Dass das Werk so lange im stillen Kämmerli erarbeitet wurde, erweist sich nun
als gefährlich für den Erfolg des Projekts», sagt Stöckli. Schlüer spricht in
diesem Zusammenhang gar von einer «inakzeptablen Geheimniskrämerei». Doch die
rechten Stimmen mit ihrer Fundamentalkritik seien nicht das Problem, so
Stöckli. Vielmehr sei die Unterstützung der Lehrer unabdingbar.
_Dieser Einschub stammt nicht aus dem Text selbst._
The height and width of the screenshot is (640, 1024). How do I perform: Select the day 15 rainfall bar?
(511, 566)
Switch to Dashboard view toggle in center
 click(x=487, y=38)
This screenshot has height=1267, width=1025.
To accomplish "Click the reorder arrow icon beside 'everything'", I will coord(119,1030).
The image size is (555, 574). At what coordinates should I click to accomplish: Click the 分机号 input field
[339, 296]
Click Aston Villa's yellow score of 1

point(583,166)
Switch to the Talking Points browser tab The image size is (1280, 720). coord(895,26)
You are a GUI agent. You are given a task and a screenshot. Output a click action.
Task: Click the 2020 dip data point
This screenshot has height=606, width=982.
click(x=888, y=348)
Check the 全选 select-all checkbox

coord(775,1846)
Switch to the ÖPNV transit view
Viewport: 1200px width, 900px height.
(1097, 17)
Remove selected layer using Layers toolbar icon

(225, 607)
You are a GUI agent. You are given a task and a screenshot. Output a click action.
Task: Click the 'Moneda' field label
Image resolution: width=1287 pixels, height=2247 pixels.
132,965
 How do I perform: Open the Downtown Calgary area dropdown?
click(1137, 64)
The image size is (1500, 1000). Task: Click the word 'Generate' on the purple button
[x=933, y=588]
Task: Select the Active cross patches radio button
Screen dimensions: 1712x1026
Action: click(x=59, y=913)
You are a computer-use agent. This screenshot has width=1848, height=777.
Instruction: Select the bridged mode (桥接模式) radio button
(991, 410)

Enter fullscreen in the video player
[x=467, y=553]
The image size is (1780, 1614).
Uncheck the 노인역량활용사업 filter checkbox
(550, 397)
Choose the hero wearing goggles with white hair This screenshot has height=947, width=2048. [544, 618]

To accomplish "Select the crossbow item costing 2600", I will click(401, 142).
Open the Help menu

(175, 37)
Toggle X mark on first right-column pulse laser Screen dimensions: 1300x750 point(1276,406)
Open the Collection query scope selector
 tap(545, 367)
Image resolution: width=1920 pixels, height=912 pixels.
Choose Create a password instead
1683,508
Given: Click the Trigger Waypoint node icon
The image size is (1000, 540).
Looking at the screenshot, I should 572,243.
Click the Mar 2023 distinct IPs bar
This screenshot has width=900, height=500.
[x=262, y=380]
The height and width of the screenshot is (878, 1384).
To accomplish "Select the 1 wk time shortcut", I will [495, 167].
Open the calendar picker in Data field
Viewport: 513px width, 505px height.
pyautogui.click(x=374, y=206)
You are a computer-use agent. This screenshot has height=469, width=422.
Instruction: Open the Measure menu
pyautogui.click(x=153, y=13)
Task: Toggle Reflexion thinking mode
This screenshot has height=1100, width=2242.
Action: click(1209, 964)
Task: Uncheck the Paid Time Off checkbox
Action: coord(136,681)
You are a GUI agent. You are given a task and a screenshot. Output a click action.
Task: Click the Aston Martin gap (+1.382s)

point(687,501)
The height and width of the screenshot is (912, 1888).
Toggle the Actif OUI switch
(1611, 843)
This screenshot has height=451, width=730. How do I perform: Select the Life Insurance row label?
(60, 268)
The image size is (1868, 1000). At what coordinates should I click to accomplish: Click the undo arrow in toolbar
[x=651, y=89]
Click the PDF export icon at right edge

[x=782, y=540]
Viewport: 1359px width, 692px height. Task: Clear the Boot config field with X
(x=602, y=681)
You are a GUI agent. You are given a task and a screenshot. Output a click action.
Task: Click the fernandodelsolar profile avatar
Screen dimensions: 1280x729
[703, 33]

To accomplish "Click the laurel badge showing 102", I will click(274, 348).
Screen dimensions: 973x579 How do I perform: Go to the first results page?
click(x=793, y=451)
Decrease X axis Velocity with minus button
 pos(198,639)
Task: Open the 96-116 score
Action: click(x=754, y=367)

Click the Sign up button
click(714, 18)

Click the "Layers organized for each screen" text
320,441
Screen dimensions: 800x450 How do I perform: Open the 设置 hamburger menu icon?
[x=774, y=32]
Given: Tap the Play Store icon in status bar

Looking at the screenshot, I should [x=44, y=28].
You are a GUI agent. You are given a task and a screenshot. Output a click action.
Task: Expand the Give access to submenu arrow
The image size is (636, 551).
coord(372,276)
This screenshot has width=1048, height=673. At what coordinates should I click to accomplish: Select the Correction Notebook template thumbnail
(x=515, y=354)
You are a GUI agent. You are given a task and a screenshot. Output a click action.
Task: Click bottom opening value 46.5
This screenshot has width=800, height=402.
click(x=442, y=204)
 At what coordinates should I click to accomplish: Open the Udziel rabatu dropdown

«Diskussion ohne ideologische
Scheuklappen»
Auch Roland
Reichenbach, Professor für Erziehungswissenschaft an der Universität Zürich,
erstaunt die Lehrplan-Opposition aus den Kantonen nicht: «Das Schweizer
Bildungssystem ist träge. Das hat Vor- und Nachteile. Der positive Effekt sind
dessen Stabilität und Verlässlichkeit. Die negative Folge ist, dass sich
rascher Wandel kaum durchsetzen lässt.» Er beobachtet, dass der Widerstand
gegen das Vorhaben grösser sei, als die Reformkräfte glaubten. Diese Kritik
müsse ernst genommen werden. Doch heute werde sie fälschlicherweise pauschal
ins konservative SVP-Lager gestellt, weshalb sich moderate Stimmen nicht
getrauten, ihre Meinung zu sagen. «Dabei müsste diese Diskussion ohne
ideologische Scheuklappen geführt werden», so Reichenbach.
Der
Bildungsforscher hat Verständnis dafür, dass sich die Kritik aus der
Lehrerschaft mehrt – schliesslich würden die Reformen die bisherige Schulpraxis
abwerten. «Die neuen Standards erwecken offenbar den Eindruck, als hätte die
bisherige Arbeit der Lehrer nicht ausgereicht.» Zudem kämen sich die Lehrer
entmündigt vor. «Die 4500 Kompetenzbeschreibungen des Lehrplans 21 werden als
Gefährdung der Autonomie in der Unterrichtsgestaltung wahrgenommen», so
Reichenbach. Aber unabhängig davon, welche konkreten Reformen dereinst
eingeführt würden: Gute Pädagogik werde auch in Zukunft nicht von einem Lehrplan,
sondern vom Engagement der Lehrpersonen abhängen.